Rebuild placement DB¶
Problem¶
You have somehow changed a nova cell database and the compute_nodes table
entries are now reporting different uuids to the placement service but
placement already has resource_providers table entries with the same
names as those computes so the resource providers in placement and the
compute nodes in the nova database are not synchronized. Maybe this happens
as a result of restoring the nova cell database from a backup where the compute
hosts have not changed but they are using different uuids.
Nova reports compute node inventory to placement using the
hypervisor_hostname and uuid of the compute_nodes table to the
placement resource_providers table, which has a unique constraint on the
name (hostname in this case) and uuid. Trying to create a new resource provider
with a new uuid but the same name as an existing provider results in a 409
error from placement, such as in bug 1817833.
Solution¶
Warning
This is likely a last resort when all computes and resource providers are not synchronized and it is simpler to just rebuild the placement database from the current state of nova. This may, however, not work when using placement for more advanced features such as ports with minimum bandwidth guarantees or accelerators. Obviously testing first in a pre-production environment is ideal.

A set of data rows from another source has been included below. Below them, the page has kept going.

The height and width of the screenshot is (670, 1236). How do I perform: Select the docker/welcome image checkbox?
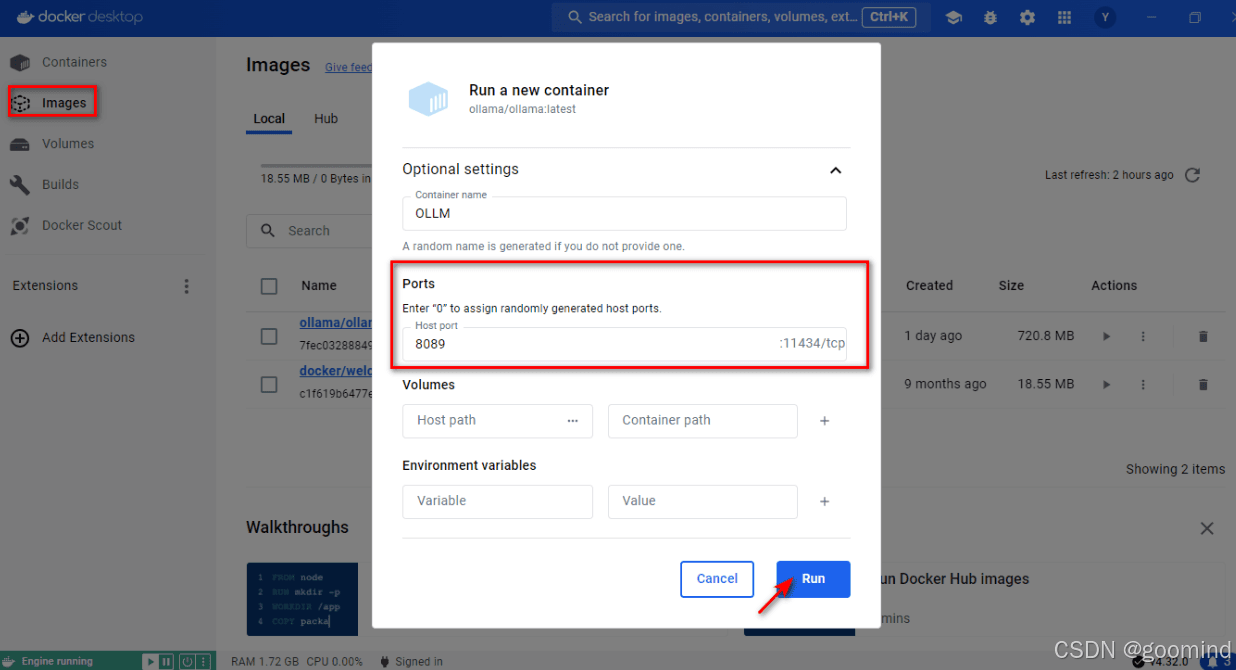pos(269,384)
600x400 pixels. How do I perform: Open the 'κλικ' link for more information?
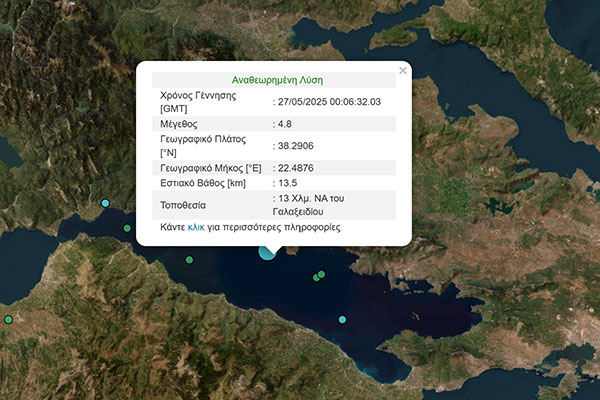[196, 227]
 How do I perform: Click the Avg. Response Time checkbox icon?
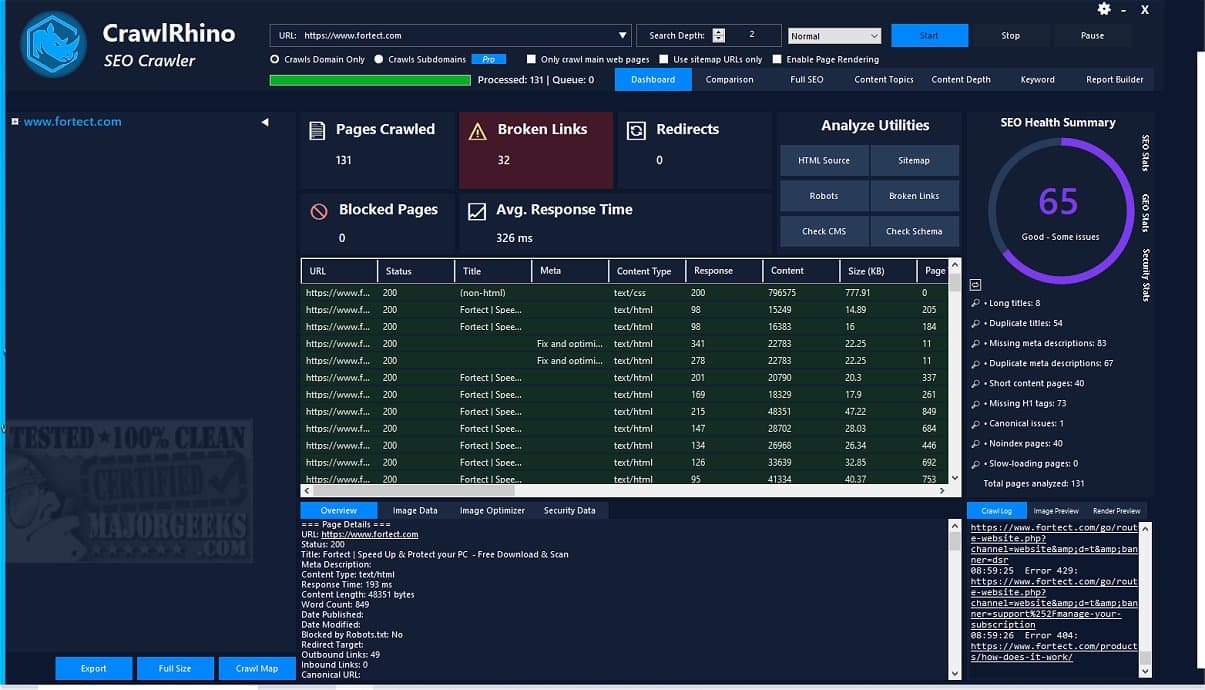pyautogui.click(x=475, y=211)
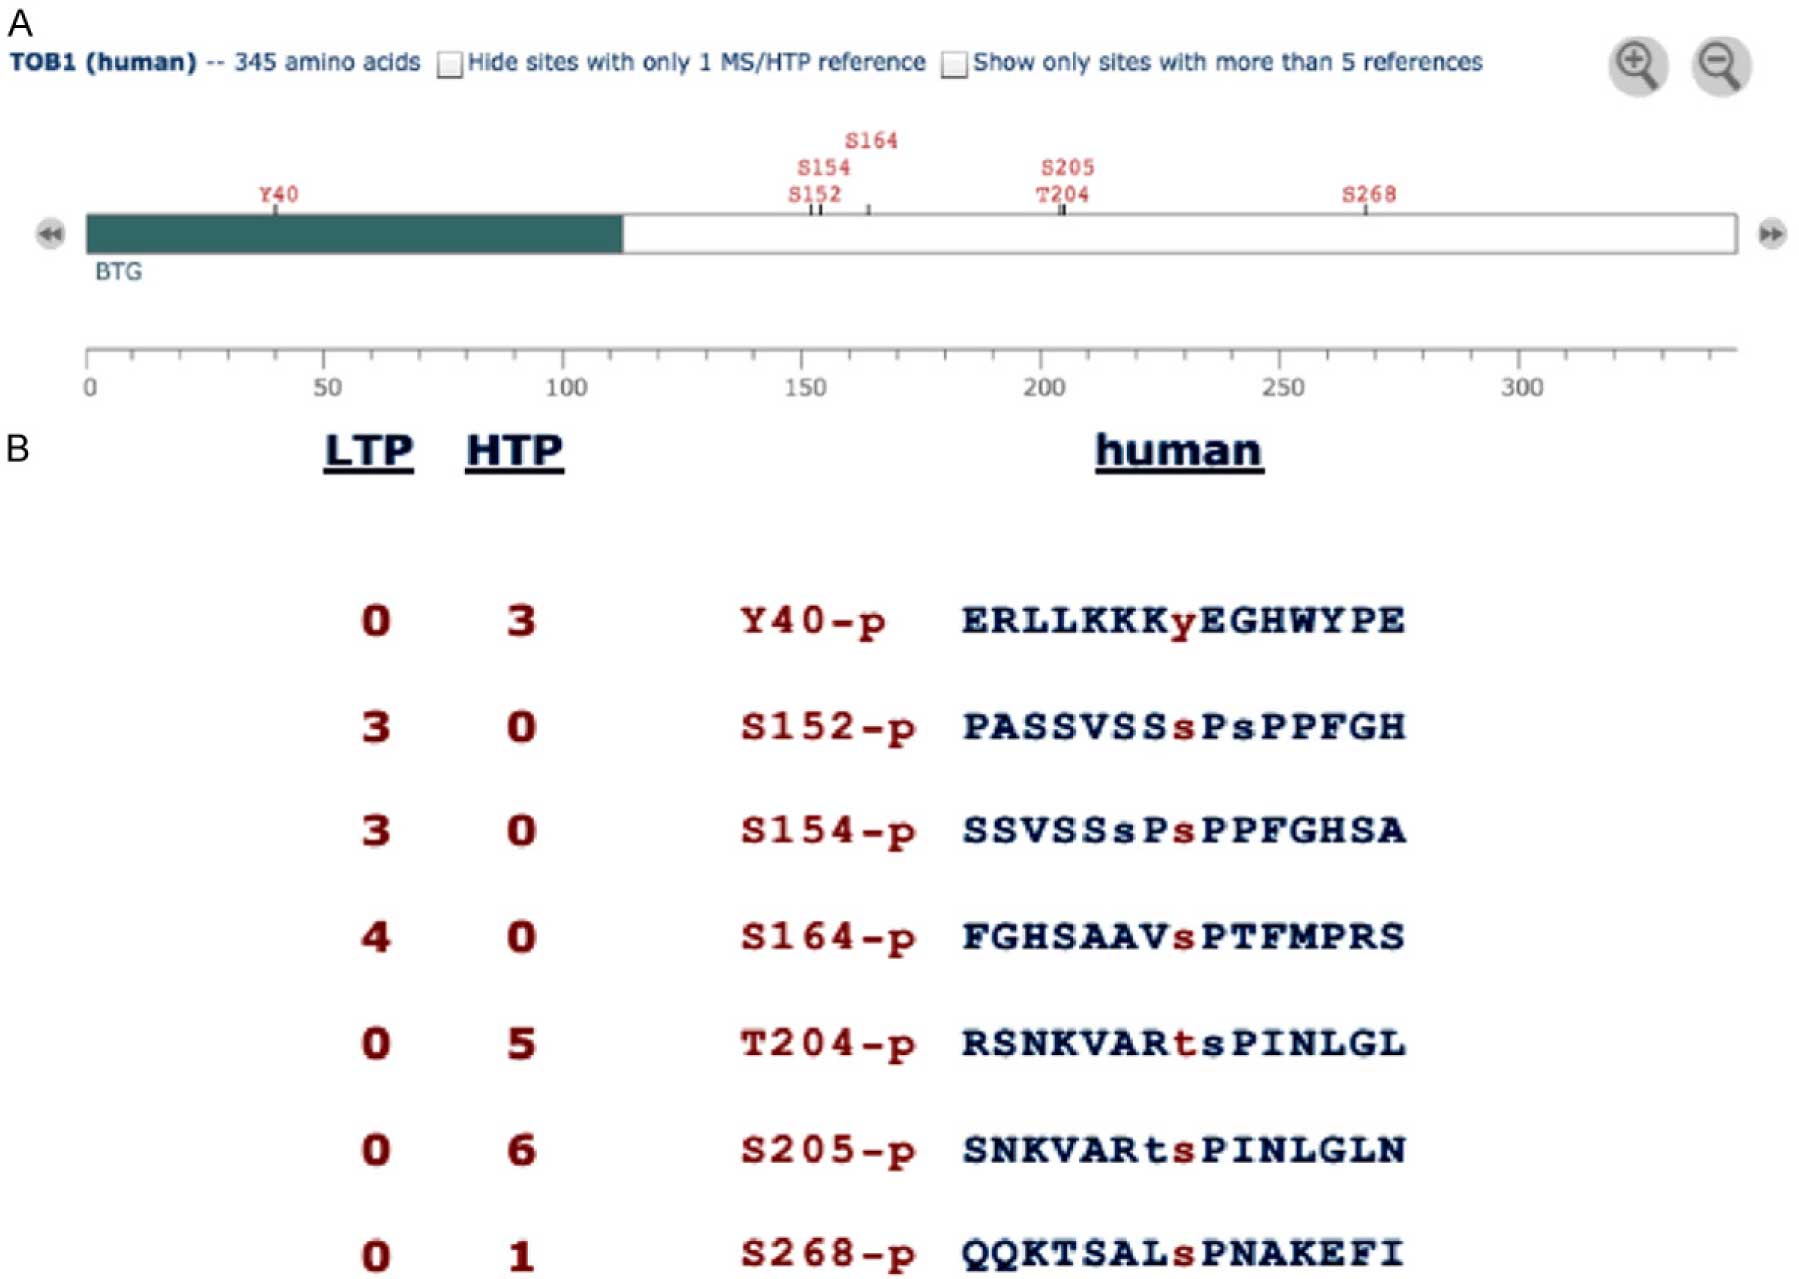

These are the steps at a high level:
Make a backup of the existing placement database in case these steps fail and you need to start over.
Recreate the placement database and run the schema migrations to initialize the placement database.
Either restart or wait for the
update_resources_intervalon thenova-computeservices to report resource providers and their inventory to placement.Run the nova-manage placement heal_allocations command to report allocations to placement for the existing instances in nova.
Run the nova-manage placement sync_aggregates command to synchronize nova host aggregates to placement resource provider aggregates.
Once complete, test your deployment as usual, e.g. running Tempest integration and/or Rally tests, creating, migrating and deleting a server, etc.